_TASK PROMPT_.
Which lines below contain "Open"? Pull them out.

---- DATA EXTRACTS

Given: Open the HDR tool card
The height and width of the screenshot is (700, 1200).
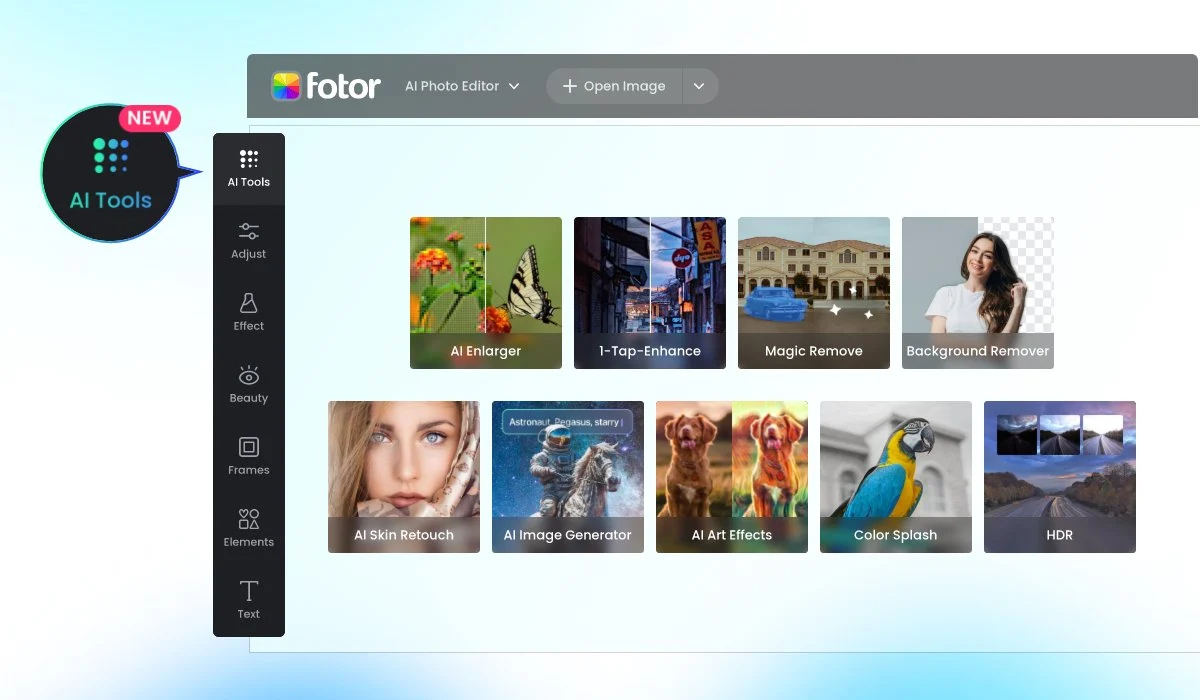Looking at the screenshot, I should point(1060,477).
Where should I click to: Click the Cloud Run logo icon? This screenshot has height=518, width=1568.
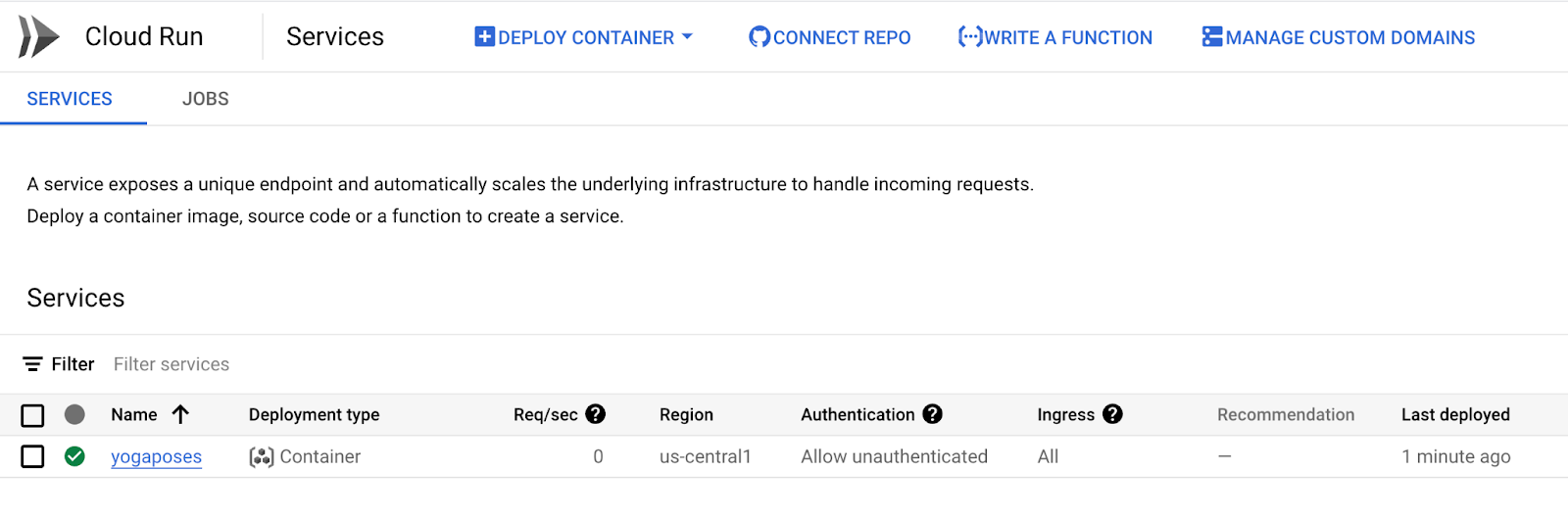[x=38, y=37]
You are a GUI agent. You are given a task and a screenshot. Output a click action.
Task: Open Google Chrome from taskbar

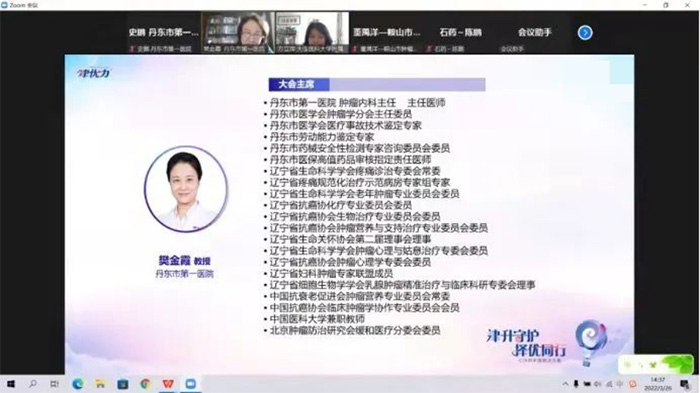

--------

_EXERCISE SOLUTION_.
Given: Open the HDR tool card
Task: Open Google Chrome from taskbar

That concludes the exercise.